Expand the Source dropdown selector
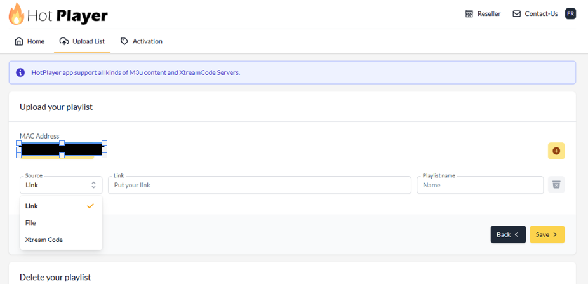The width and height of the screenshot is (588, 284). (x=60, y=185)
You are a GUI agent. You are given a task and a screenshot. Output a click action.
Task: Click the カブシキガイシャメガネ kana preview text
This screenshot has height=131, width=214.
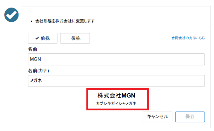(116, 103)
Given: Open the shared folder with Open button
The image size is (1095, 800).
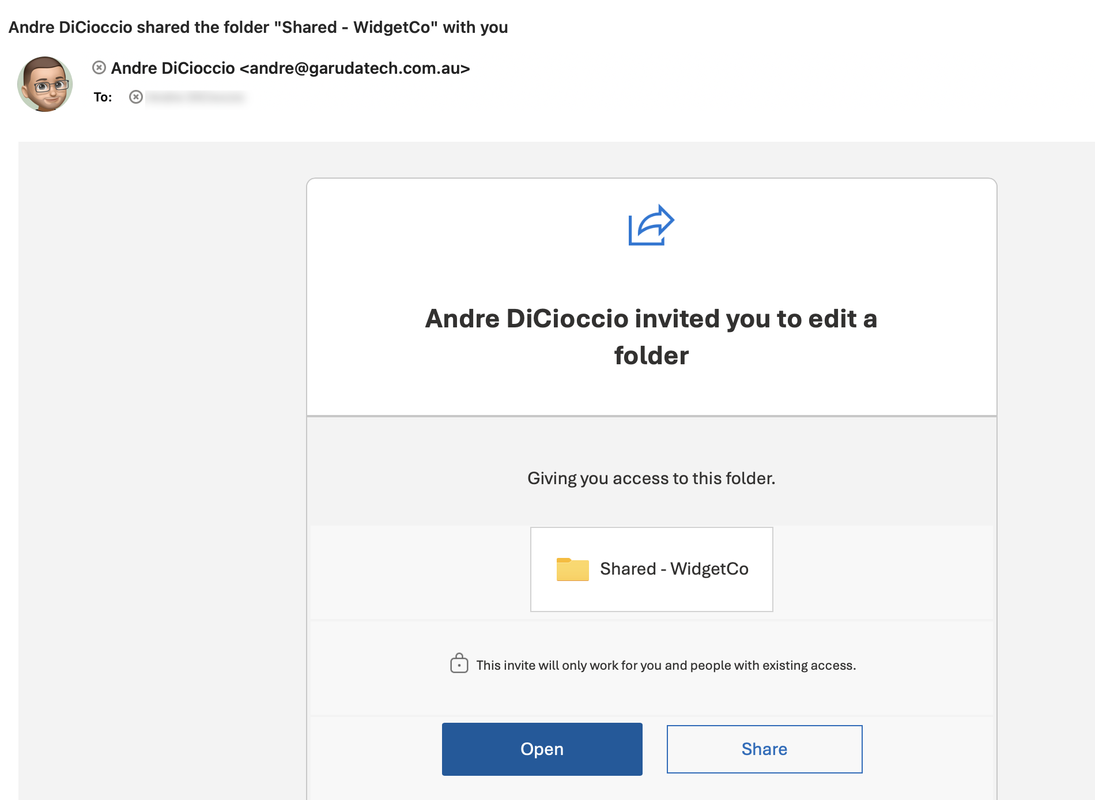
········
▸ Goal
Copy the records above line for line, omitting the pictures.

▸ Final result
Expand the Source dropdown selector
The width and height of the screenshot is (588, 284). (x=60, y=185)
You are a GUI agent. You are given a task and a screenshot. Output a click action.
Task: Click the カブシキガイシャメガネ kana preview text
This screenshot has height=131, width=214.
(116, 103)
Given: Open the shared folder with Open button
The image size is (1095, 800).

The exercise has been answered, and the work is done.